A sweeping Mastra supply chain attack has hit the JavaScript ecosystem hard. Security firm Socket detected the campaign, which compromised more than 140 npm packages under the Mastra namespace. A single account mass-published the malicious releases on June 17th, 2026.
How the Attack Works
Interestingly, the Mastra package code itself stayed clean. Instead, “the attack is delivered through an injected dependency.” That dependency is a typosquatted package named easy-day-js, slipped into each package’s dependency list.
The malware hides inside a postinstall hook. As Socket explained, “the malware runs automatically during npm install.” Therefore, a developer does not even need to import the package to get infected.
Once triggered, the loader disables TLS certificate validation. Next, it fetches a second-stage payload, runs it as a detached background process, and deletes itself to hide its tracks.
A Cross-Platform Infostealer
The recovered second stage is a powerful infostealer.

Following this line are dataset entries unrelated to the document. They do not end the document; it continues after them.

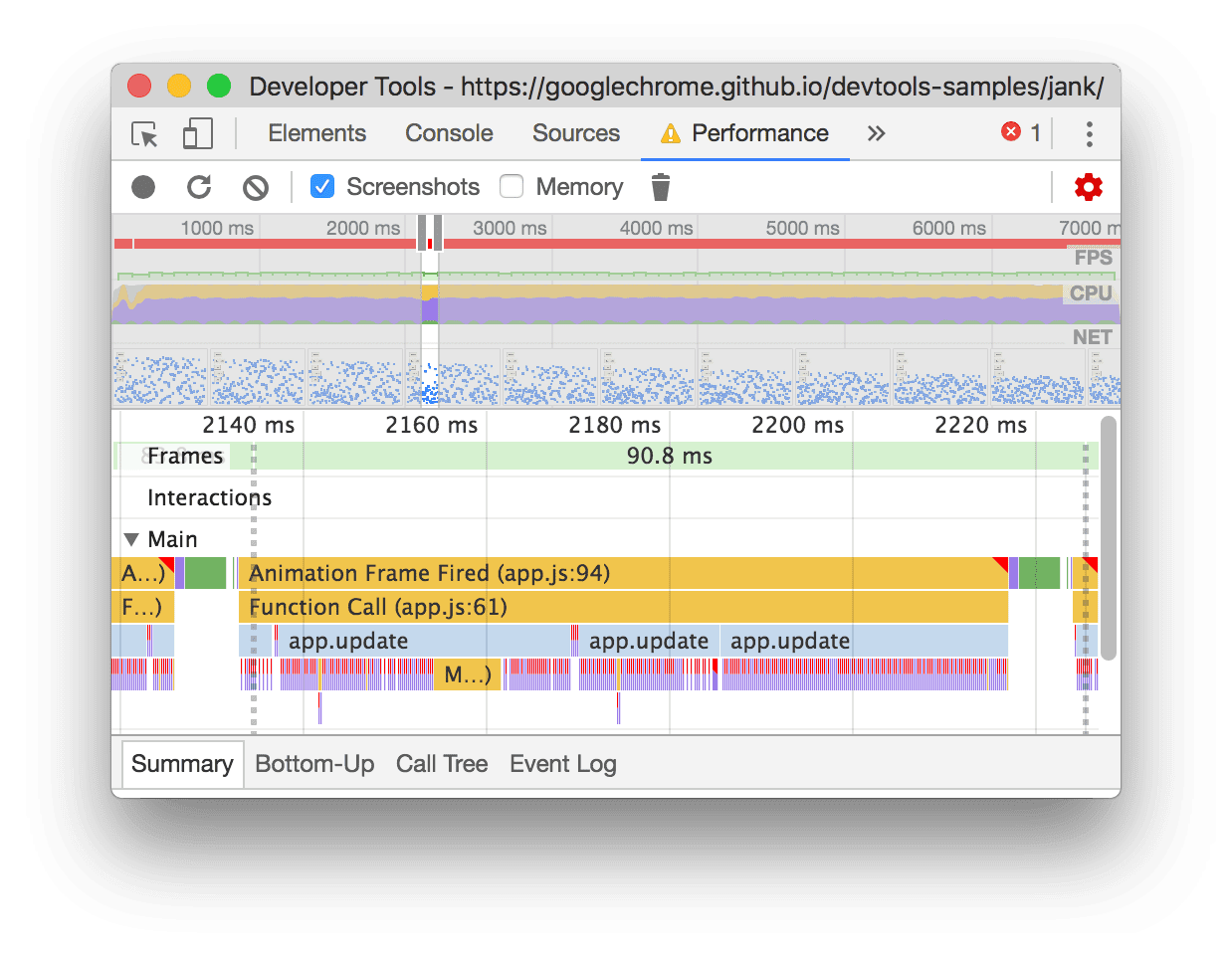Switch to the Bottom-Up tab

pyautogui.click(x=314, y=763)
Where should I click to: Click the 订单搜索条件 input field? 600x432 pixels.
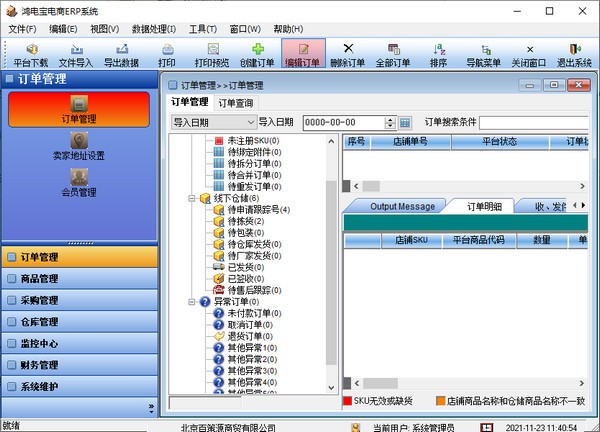[538, 123]
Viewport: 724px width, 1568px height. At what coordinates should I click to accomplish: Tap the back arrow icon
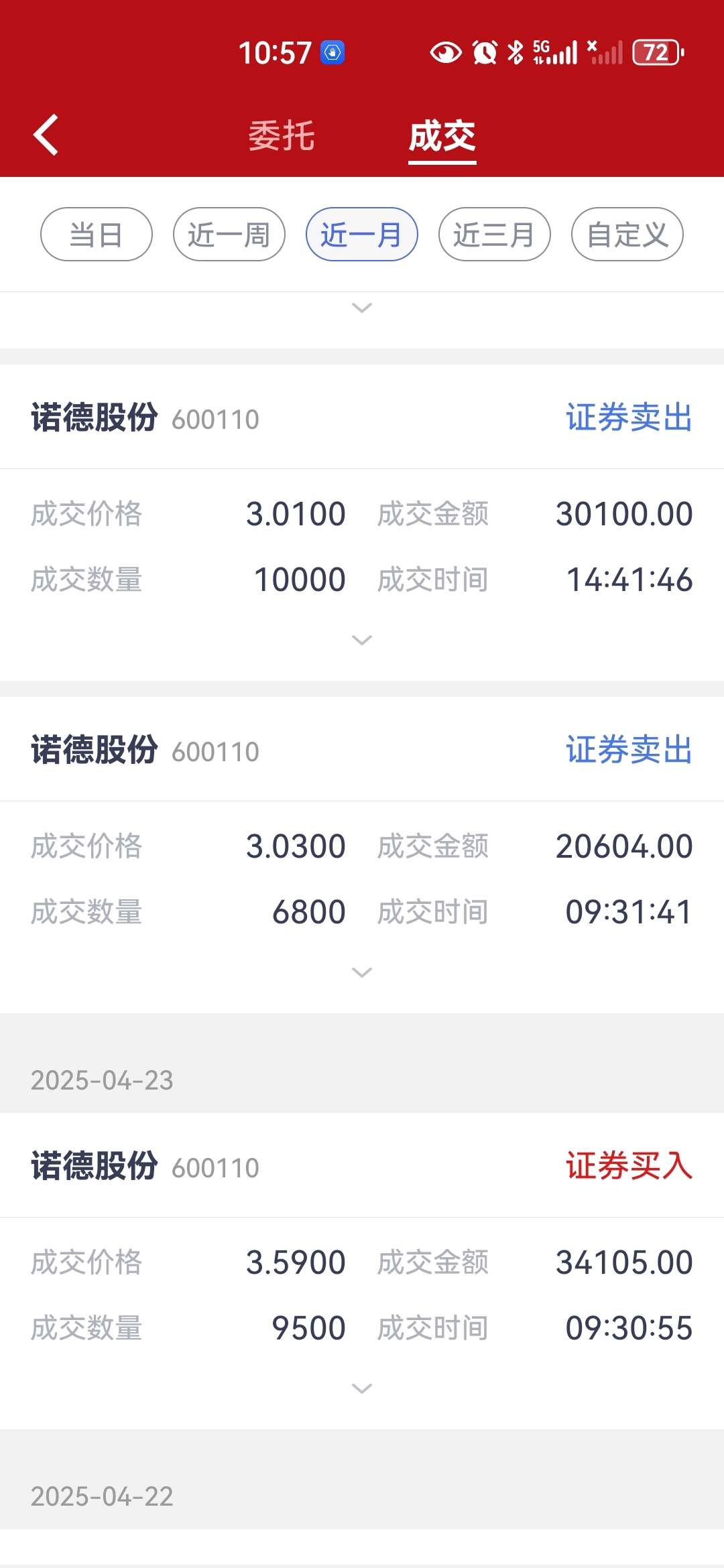click(x=46, y=135)
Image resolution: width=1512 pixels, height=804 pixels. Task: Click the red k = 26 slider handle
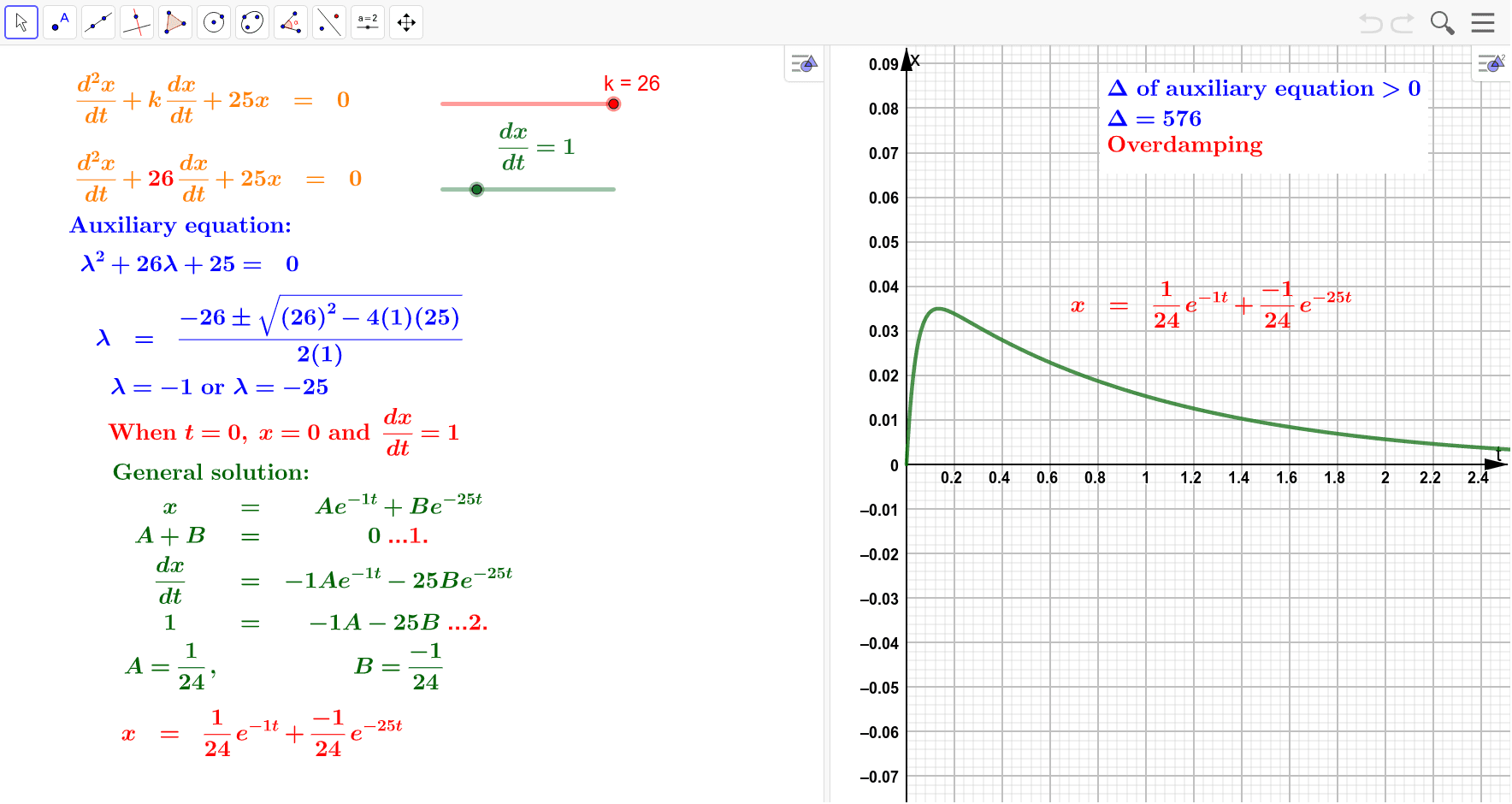pos(613,104)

Notably, it steals browser history and raids the stored data of over 160 cryptocurrency wallet extensions.
Moreover, it installs persistence across Windows, macOS, and Linux. Stolen data then flows out to the operators’ command-and-control servers.
This Mastra supply chain attack carries real reach. The affected @mastra/core package alone draws more than 918,000 weekly downloads. Because the payload fires during installation, any host that ran the install “should be treated as potentially compromised.”
Fast Detection and Cleanup
There is some good news here. Socket flagged the malicious easy-day-js within six minutes of publication, and it automatically blocked installs for protected users.
If you pulled in an affected version, act quickly. First, remove the bad versions and delete node_modules. Then reinstall a known-good prior release.
Crucially, rotate every exposed secret, including npm tokens, cloud keys, CI/CD secrets, and SSH credentials. For the full indicator list and updates, read Socket’s detailed Mastra campaign analysis.
In short, this Mastra supply chain attack shows how one poisoned dependency can endanger thousands of builds.